-- TRY IT --
Take the line that contains "Task: Choose the German general portrait" as the first line and the final line of the records as the last; return exactly those lines and the lines between.

-- STUDY MATERIAL --
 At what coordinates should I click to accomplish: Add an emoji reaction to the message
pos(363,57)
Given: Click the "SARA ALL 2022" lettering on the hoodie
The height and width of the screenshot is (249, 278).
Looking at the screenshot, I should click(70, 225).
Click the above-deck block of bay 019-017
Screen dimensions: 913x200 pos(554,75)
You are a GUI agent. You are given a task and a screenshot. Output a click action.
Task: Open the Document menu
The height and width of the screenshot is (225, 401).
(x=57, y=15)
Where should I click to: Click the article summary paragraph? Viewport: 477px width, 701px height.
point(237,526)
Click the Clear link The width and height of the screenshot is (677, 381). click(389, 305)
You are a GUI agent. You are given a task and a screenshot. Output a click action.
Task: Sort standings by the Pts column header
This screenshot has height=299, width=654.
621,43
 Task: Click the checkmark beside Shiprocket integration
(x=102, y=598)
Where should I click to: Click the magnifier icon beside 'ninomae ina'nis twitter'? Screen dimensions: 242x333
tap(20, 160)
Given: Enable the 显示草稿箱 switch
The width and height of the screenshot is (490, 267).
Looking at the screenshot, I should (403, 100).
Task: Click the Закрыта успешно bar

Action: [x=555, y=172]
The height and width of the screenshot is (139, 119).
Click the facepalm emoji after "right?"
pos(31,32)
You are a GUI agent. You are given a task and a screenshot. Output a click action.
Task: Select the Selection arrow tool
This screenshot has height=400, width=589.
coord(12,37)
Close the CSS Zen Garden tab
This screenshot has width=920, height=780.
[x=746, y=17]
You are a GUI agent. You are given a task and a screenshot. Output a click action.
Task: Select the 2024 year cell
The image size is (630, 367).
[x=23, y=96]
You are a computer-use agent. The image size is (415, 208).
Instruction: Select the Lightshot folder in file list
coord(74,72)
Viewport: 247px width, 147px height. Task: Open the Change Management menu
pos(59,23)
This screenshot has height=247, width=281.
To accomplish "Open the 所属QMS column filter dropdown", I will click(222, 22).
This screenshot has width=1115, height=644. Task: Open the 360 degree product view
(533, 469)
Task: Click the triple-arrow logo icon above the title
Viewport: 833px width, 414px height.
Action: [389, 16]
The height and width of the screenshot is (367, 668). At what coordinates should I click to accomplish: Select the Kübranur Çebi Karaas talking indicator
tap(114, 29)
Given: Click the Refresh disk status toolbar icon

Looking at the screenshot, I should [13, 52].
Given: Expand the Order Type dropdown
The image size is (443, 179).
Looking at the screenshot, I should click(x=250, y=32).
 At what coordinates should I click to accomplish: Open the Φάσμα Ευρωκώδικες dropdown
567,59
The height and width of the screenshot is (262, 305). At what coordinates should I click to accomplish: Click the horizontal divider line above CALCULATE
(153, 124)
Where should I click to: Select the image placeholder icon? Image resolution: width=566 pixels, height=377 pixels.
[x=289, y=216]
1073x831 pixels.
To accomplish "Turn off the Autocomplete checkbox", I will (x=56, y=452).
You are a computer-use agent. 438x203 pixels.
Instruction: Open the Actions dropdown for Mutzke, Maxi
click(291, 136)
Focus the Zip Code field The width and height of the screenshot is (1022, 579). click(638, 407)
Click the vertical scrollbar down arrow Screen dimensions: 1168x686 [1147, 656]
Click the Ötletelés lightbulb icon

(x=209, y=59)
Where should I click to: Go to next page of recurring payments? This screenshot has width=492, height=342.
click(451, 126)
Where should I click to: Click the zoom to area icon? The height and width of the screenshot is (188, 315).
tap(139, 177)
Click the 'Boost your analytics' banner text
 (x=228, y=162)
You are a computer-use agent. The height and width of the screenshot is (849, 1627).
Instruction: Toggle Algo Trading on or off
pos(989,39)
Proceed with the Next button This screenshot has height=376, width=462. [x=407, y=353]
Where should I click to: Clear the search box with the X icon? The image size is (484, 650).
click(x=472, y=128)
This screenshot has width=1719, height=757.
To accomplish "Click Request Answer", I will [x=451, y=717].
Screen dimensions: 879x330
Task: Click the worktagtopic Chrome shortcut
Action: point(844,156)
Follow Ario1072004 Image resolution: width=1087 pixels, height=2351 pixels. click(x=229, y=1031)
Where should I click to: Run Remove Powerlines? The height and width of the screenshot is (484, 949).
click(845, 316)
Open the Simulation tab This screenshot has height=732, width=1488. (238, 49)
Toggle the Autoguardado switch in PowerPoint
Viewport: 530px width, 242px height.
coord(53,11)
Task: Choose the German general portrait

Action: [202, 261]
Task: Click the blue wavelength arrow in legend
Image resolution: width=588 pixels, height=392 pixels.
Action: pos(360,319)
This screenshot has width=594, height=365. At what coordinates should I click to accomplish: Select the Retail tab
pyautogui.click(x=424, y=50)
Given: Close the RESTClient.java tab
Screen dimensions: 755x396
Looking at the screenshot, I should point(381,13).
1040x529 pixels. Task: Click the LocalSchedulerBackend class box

-- OUTPUT BELOW --
Task: Choose the German general portrait

Action: [202, 261]
Task: Click the blue wavelength arrow in legend
Image resolution: width=588 pixels, height=392 pixels.
Action: pos(360,319)
This screenshot has width=594, height=365. At what coordinates should I click to accomplish: Select the Retail tab
pyautogui.click(x=424, y=50)
Given: Close the RESTClient.java tab
Screen dimensions: 755x396
Looking at the screenshot, I should point(381,13).
1040x529 pixels. Task: Click the LocalSchedulerBackend class box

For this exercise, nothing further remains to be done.